The Trouble With Magic
A Charmed Death
both by Madelyn Alt
If you are a police procedural mystery lover, you will probably avoid; these are "cozies" that take place in the Midwest, where our heroine Maggie O'Neill finds a new direction (and new job) in life when she steps into Enchantments, a gift store that belongs to Felicity Dow, a down-to-earth practicing witch. In the course of the books Maggie helps solve the murder of Felicity's sister and then the murder of a popular high-school student, while she discovers her own esoteric powers.
Walt Disney by Neal Gabler. Middle line, 600 page (the other 200 pages are appendix and index) bio of Disney: doesn't gloss his bad points like Bob Thomas, doesn't go overboard like Marc Eliot. Gabler's subtext is Disney's need for control.
Christmas Remembered by Tomie dePaola, the children's book illustrator. Warm stories about memorable Christmases in his life; nothing remarkable, but a couple very humorous, especially the story of "Nana-Fall River."
Library books finished over the holiday: The Story of Santa Klaus [sic], William Walsh's 1909 effort to explain how tall austere St.
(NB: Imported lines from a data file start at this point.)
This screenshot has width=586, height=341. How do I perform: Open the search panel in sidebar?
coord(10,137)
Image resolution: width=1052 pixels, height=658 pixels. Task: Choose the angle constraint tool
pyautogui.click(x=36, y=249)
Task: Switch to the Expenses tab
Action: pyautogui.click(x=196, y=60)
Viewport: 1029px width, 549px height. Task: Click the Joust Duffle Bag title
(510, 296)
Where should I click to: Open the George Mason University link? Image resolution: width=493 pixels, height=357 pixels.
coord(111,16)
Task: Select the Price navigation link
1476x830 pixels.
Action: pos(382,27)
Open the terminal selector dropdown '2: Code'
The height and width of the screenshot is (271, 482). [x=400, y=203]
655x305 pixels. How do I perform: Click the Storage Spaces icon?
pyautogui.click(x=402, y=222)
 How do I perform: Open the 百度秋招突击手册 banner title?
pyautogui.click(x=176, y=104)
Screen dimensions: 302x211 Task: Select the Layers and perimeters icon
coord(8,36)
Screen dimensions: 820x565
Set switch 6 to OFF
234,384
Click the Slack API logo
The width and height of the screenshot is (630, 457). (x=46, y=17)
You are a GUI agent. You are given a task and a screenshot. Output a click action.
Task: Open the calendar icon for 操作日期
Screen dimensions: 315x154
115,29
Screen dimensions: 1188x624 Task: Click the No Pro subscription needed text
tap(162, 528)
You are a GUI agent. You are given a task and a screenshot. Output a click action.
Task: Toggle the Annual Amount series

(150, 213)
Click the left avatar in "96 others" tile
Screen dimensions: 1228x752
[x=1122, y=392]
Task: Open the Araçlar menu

Nicholas and other Christmas gift-givers became the American Santa Claus; The Book of Christmas Folklore, Tristam P. Coffin, a wry retelling of Christmas customs; Celebrating Christmas Around the World, short to long tales of Christmas in different countries edited by Herbert Wernecke (not sure what this book is supposed to beit was published by a religious press and about half the stories are about missionaries celebrating in different lands, but there are some different pieces as well, including a humorous Reader's Digest-like offering about Danish husbands at Christmas, and the chapter from Hans Brinker; or the Silver Skates about St. Nicholas); and Christmas the World Over by Daniel J. Foley, again, chapters about Christmas celebrations in different locations, including Japan and China.
Presently in the middle of Thunderstruck by Eric Larson (Devil in the White City, Isaac's Storm).